Heavy Thoughts After a Long Car Ride | Leslie

Wayland

I’m concerned about where things are at right now in this country. Every day is dealing with the assault of new news that is scary and overwhelming, and as a gay woman, I really am scared. It’s a lot of anxiety, I think, that’s how I’ve felt all since November. I’m not in an industry that’s been particularly affected, but I have lots of friends who have research-funded jobs and kids in college who will be affected by this.

I was just in a long car ride so I was actually thinking about this a lot while I was driving. I was coming from Philadelphia. I’m not from there, I was visiting my family. So I was thinking about it on the ride home just because I was listening to the radio a little bit. And just… constant barrage of bad information. And sad little things that make people not feel safe and comfortable in the world.

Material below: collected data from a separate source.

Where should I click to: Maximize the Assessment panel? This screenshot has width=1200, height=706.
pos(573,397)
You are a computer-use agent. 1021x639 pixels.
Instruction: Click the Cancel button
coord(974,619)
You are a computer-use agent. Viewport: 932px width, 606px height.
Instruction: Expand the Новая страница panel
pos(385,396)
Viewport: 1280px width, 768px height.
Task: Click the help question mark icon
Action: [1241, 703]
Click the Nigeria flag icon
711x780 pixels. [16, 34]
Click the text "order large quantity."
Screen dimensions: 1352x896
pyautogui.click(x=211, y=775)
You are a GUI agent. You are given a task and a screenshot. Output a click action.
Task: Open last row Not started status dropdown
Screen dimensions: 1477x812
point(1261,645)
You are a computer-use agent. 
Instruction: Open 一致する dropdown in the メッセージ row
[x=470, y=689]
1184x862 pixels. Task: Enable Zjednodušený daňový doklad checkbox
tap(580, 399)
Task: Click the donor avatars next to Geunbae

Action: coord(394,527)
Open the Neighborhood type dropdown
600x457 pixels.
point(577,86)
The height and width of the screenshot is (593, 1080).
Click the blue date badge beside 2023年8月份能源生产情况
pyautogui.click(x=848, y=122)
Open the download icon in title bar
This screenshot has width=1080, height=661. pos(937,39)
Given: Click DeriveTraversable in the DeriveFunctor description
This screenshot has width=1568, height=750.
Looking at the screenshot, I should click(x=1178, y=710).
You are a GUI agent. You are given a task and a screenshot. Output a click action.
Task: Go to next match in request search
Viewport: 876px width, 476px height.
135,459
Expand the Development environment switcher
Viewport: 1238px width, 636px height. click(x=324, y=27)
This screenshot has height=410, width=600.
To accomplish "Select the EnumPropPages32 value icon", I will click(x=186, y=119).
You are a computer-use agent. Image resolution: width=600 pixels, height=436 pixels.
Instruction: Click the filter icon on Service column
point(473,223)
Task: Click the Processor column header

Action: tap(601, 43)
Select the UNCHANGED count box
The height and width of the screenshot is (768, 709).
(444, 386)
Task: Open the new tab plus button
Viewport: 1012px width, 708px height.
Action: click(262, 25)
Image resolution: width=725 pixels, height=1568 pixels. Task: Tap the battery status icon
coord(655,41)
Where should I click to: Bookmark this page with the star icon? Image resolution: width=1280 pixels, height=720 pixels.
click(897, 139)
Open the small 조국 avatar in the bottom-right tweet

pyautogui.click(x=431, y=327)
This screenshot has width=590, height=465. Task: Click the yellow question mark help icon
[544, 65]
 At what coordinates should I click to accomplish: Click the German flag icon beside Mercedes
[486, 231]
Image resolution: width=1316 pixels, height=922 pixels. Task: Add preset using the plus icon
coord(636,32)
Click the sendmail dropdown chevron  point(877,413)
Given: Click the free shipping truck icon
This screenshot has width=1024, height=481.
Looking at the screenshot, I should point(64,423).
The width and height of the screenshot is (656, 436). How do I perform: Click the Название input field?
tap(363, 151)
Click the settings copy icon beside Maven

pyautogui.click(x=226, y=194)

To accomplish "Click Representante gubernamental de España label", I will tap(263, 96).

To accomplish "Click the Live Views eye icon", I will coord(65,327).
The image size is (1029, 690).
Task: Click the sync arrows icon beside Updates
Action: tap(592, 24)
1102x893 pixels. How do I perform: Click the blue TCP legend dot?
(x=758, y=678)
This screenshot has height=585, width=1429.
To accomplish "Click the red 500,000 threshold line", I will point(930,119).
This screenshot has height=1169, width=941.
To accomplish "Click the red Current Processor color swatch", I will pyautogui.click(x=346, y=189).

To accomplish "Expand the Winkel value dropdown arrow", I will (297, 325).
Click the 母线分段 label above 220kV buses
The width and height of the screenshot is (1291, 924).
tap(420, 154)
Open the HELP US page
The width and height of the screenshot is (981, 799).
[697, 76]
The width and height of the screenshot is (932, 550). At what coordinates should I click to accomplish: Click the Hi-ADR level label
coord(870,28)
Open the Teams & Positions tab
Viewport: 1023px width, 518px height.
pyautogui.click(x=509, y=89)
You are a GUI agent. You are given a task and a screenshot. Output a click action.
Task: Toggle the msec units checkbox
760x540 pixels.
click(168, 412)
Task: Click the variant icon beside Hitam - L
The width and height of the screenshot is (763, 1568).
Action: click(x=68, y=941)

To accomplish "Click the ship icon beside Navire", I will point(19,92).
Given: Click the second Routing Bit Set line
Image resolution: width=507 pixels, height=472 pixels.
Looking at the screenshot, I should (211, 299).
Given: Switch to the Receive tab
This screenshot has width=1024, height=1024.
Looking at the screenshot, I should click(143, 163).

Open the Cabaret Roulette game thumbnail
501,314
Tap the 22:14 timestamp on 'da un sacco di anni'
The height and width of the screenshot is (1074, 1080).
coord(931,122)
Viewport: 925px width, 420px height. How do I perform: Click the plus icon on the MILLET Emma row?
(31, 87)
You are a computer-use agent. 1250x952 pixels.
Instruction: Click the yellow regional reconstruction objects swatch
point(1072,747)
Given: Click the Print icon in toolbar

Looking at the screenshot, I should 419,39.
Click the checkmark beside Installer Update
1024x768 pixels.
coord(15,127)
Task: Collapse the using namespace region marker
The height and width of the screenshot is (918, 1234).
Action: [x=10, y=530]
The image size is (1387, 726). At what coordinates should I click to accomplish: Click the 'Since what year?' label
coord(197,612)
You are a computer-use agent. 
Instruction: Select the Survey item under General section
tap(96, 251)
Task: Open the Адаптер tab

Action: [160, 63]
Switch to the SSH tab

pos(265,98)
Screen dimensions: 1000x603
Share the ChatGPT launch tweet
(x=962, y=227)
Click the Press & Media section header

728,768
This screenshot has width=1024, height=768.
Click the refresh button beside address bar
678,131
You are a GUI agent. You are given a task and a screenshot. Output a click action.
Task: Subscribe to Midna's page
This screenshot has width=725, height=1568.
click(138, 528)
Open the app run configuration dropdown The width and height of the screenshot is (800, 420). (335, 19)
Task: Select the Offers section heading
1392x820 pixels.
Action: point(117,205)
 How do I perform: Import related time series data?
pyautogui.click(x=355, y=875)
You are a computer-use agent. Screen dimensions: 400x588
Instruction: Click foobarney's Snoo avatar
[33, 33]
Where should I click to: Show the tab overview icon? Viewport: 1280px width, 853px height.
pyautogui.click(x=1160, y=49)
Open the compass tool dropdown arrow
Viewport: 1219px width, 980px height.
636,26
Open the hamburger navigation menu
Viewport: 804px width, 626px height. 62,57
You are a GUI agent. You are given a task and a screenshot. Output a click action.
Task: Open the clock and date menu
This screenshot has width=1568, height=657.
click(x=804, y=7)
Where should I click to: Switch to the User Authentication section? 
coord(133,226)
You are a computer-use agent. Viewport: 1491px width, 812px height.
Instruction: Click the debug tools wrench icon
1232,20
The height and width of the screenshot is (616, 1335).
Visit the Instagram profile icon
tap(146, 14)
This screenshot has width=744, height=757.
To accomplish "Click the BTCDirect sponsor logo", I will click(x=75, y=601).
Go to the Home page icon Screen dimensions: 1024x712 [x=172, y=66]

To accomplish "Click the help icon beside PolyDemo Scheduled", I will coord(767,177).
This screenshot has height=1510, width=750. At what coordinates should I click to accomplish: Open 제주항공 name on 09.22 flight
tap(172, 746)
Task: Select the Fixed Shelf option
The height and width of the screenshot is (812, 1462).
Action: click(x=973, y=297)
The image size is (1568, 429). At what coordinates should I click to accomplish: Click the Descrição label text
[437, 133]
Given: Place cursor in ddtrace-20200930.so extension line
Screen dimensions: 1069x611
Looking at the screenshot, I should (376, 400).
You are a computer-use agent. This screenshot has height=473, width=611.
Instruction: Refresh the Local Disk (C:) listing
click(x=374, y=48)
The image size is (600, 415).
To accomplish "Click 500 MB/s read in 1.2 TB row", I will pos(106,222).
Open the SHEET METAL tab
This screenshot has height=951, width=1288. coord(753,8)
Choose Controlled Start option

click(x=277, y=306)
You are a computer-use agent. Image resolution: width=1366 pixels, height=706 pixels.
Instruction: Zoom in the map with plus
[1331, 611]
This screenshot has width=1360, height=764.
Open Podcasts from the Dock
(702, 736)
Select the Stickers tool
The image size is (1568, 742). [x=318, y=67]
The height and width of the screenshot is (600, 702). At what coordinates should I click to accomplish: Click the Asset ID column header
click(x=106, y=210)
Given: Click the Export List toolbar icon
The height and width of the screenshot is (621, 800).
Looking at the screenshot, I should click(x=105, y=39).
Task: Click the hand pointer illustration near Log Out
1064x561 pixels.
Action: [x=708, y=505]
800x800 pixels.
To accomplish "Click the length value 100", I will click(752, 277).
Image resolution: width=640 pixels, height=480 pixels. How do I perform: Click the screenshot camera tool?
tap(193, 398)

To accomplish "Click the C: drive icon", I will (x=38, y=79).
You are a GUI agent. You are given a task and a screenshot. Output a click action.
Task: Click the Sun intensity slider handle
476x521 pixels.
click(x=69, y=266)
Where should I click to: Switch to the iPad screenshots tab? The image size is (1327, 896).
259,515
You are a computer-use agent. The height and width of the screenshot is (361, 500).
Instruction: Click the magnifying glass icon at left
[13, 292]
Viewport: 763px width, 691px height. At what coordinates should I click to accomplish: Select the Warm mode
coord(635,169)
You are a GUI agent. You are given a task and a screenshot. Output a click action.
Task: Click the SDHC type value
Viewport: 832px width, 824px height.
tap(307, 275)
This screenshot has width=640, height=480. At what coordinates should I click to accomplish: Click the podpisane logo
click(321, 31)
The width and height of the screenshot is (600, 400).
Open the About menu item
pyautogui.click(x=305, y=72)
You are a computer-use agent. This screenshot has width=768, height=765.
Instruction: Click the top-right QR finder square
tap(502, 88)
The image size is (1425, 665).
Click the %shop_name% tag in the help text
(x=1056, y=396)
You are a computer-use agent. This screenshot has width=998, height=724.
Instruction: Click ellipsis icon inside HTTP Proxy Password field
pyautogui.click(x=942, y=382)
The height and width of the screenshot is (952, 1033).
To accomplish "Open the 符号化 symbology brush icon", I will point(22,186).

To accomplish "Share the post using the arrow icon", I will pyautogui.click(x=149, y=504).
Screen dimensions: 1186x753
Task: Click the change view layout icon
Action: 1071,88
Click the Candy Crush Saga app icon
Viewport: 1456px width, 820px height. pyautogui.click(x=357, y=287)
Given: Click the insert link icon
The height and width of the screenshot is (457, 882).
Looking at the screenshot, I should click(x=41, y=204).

I just spent three months in Arizona doing medical treatment and it was really scary. Ads on TV where like, ‘Black man breaks in a window, puts his hand over a white girl’s, who’s seven years old, mouth. And then he goes to jail,’ and I’m like, what is this? The younger people are scared. That makes people scared and they don’t understand that that’s not reality. Most sexual assaults are not perpetrated by Black men.

My trip to Philly was at least really nice. My niece is there. We went to the flower show, which was, like, the biggest flower show in the country. It was huge. It was indoor. It was a civic center or whatever. It was huge. A hundred thousand people went there over the last week. It was a big show, but it was fun. It was her birthday.